▶ Do this:
Return, word for word, the stretch of the forum thread from "Mother of God, Empress" through "a good ass-whupping.".

▶ Passage to read:
%%
Don't mention the B word!
azahar Posted Apr 10, 2005
Almost spewed coffee all over my keyboard laughing at your 'drag queen trapped inside a woman's body' comment.
Noggin says it's okay to use his words but he'd like to send you a bit more 'material' this morning if you can wait a bit - just so you have more stuff to choose from. Good thing you mentioned it here as he doesn't check his email very often so he didn't know you had asked him about using the text.
I don't know if the 'stardrops' were glass or crystal or what - they were drop-shaped and the 'string' going up seemed to be an extension of the 'drop', not something attached. They were quite stunning and the photos don't really do them justice, but oh well.
So, got a photo of the 'new you'?
az
ps
thanks for the compliment, btw, though I think I look extra-hugely-fat in those photos, especially next to Mr Pokey-shoulders
Don't mention the B word!
Mother of God, Empress of the Universe Posted Apr 10, 2005
My lovely plans for this morning were subverted by Gloom and Doom. Had to continue working on the editing/translating of Spanglish for a friend, and the section I worked on was all about the Christian prophesies reagrding God's punishment that'll soon smite the earth with annihilation. Made me remember *why* I turned my back on God of the Bible when I was 8 years old, and makes me wish MoG could get her hands on the lad and give him a good ass-whupping.
%%
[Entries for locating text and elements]
%%
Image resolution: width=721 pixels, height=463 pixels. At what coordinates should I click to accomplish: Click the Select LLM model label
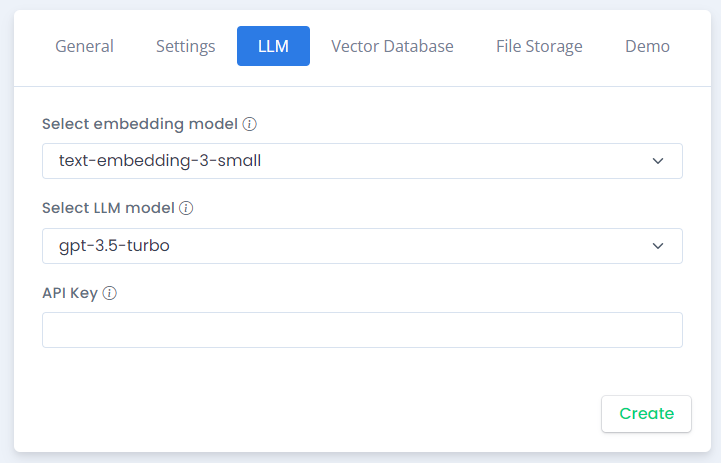tap(108, 208)
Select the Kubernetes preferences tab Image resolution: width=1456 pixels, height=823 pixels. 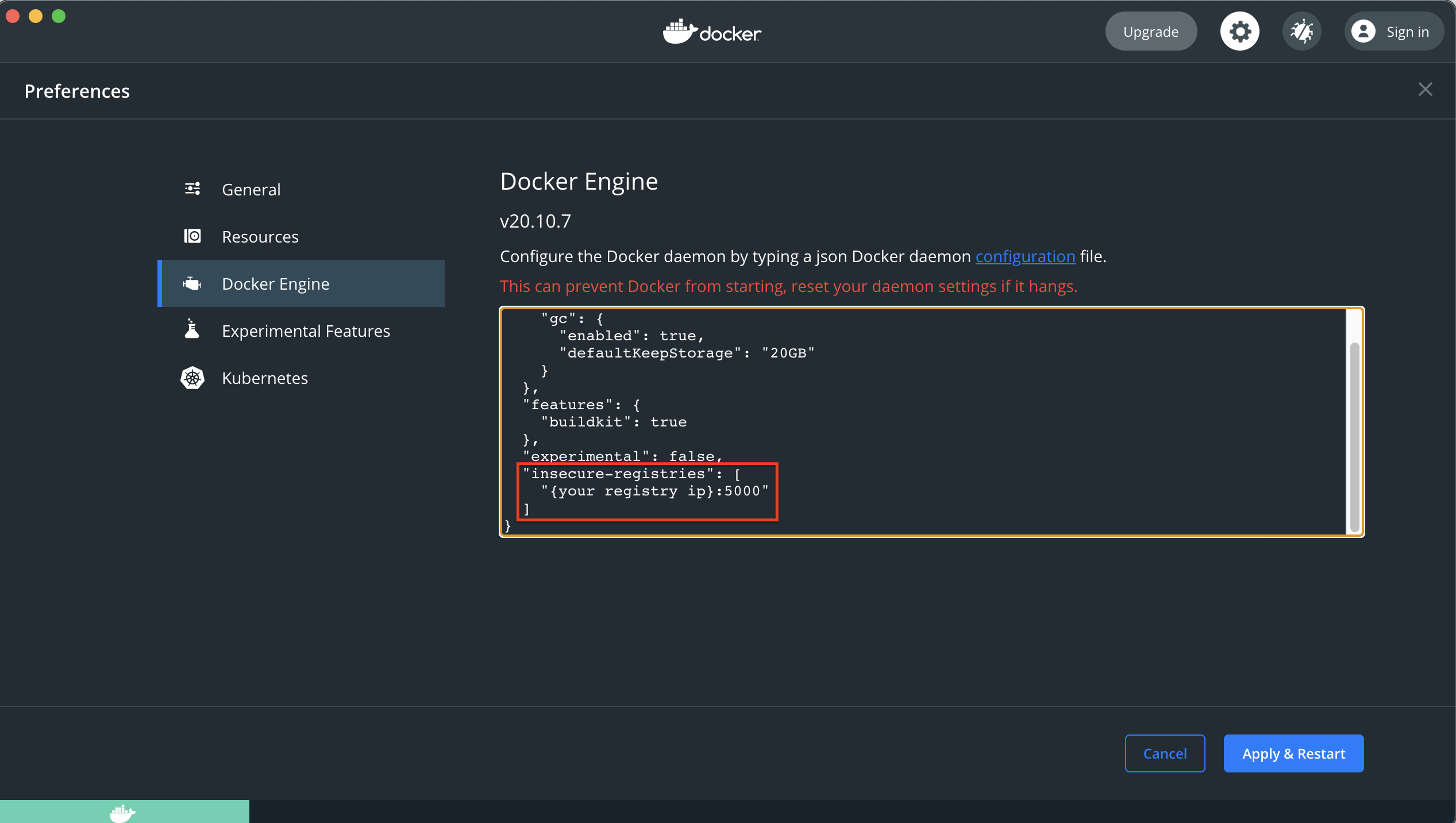(264, 378)
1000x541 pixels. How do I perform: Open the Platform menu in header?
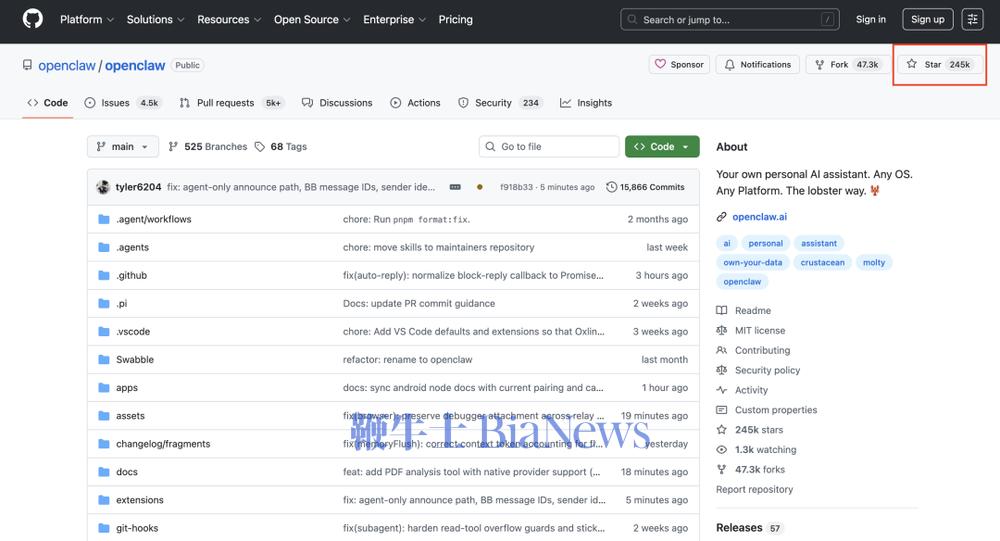(x=86, y=19)
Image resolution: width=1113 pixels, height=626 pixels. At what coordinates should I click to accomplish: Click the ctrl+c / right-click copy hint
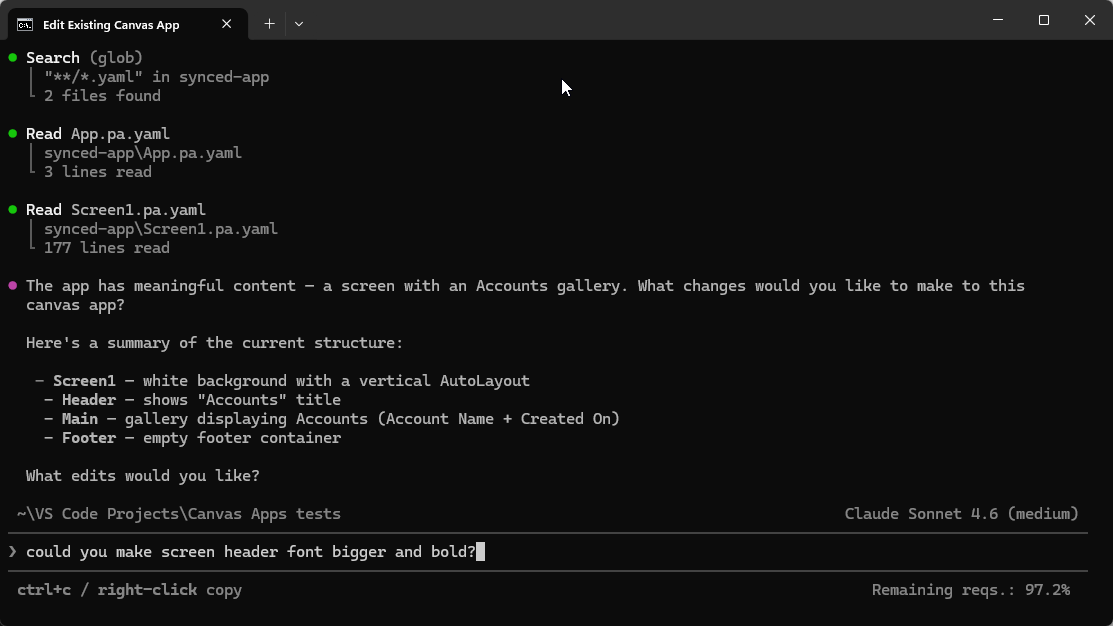tap(129, 590)
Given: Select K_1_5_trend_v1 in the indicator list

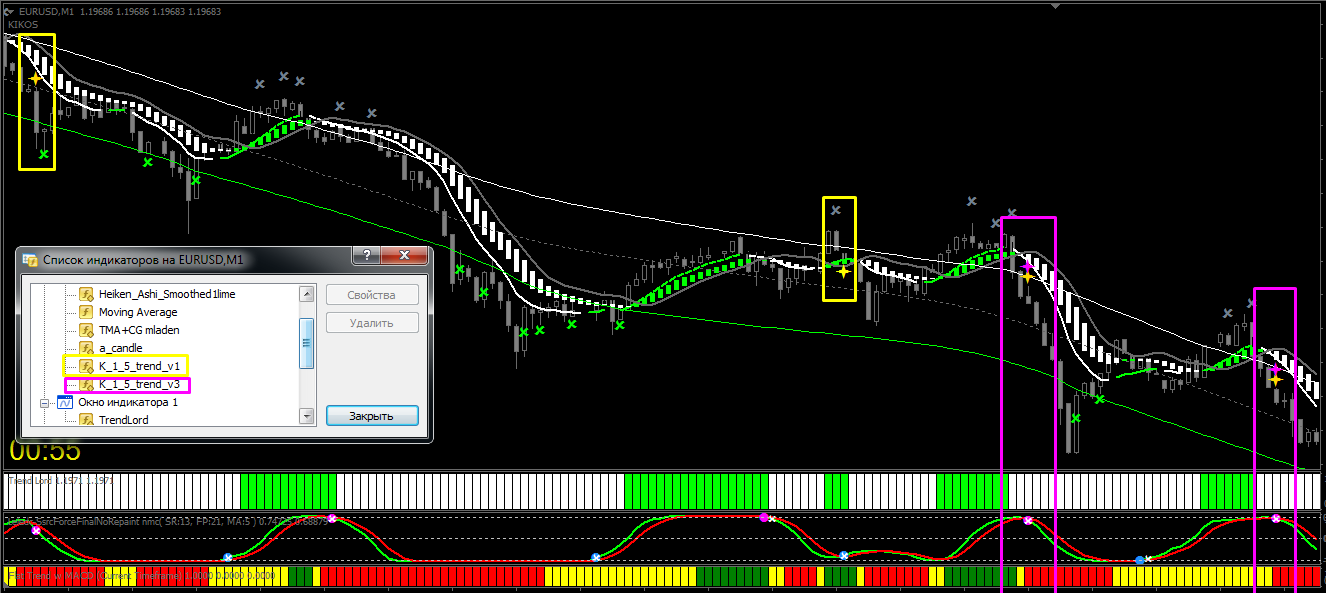Looking at the screenshot, I should tap(139, 366).
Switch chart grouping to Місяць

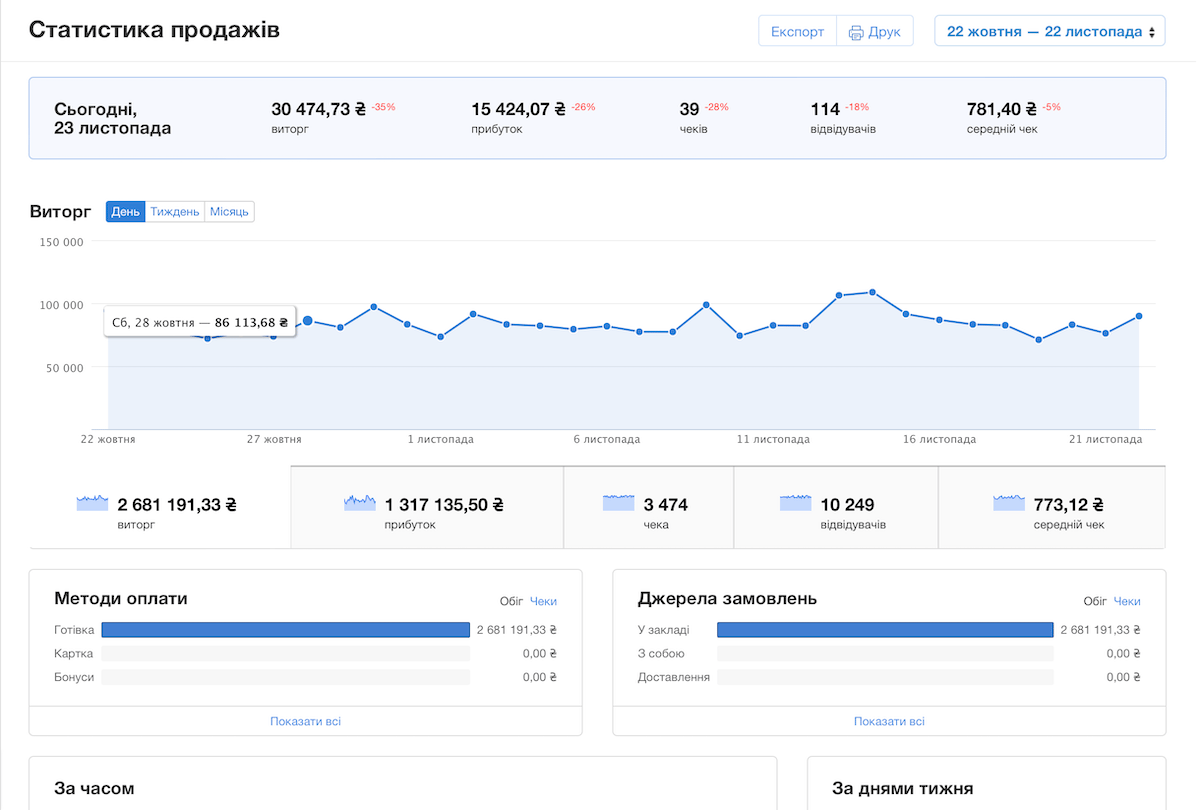(x=229, y=212)
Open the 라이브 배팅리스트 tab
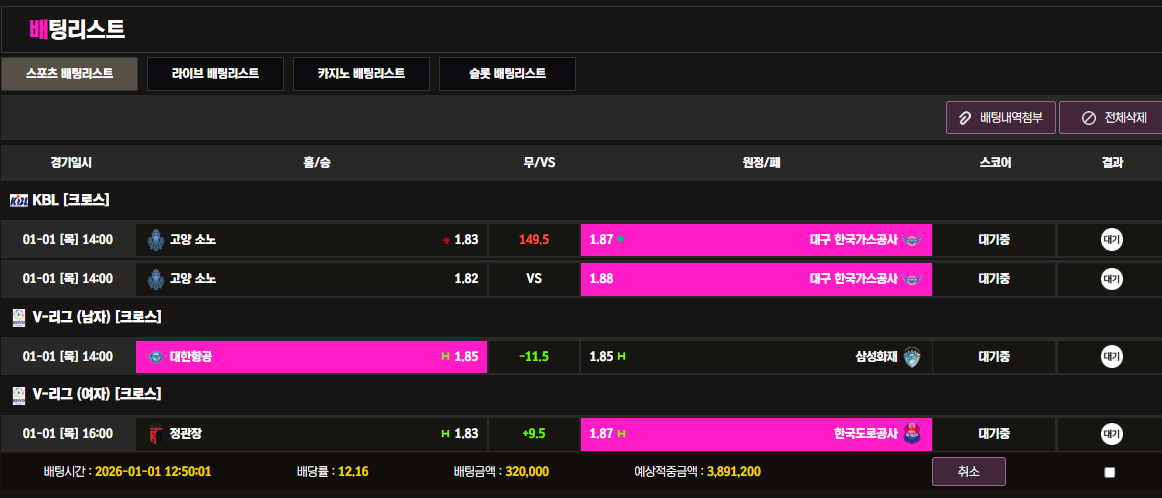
%%
▶ Task response:
Mother of God, Empress of the Universe Posted Apr 10, 2005
My lovely plans for this morning were subverted by Gloom and Doom. Had to continue working on the editing/translating of Spanglish for a friend, and the section I worked on was all about the Christian prophesies reagrding God's punishment that'll soon smite the earth with annihilation. Made me remember *why* I turned my back on God of the Bible when I was 8 years old, and makes me wish MoG could get her hands on the lad and give him a good ass-whupping.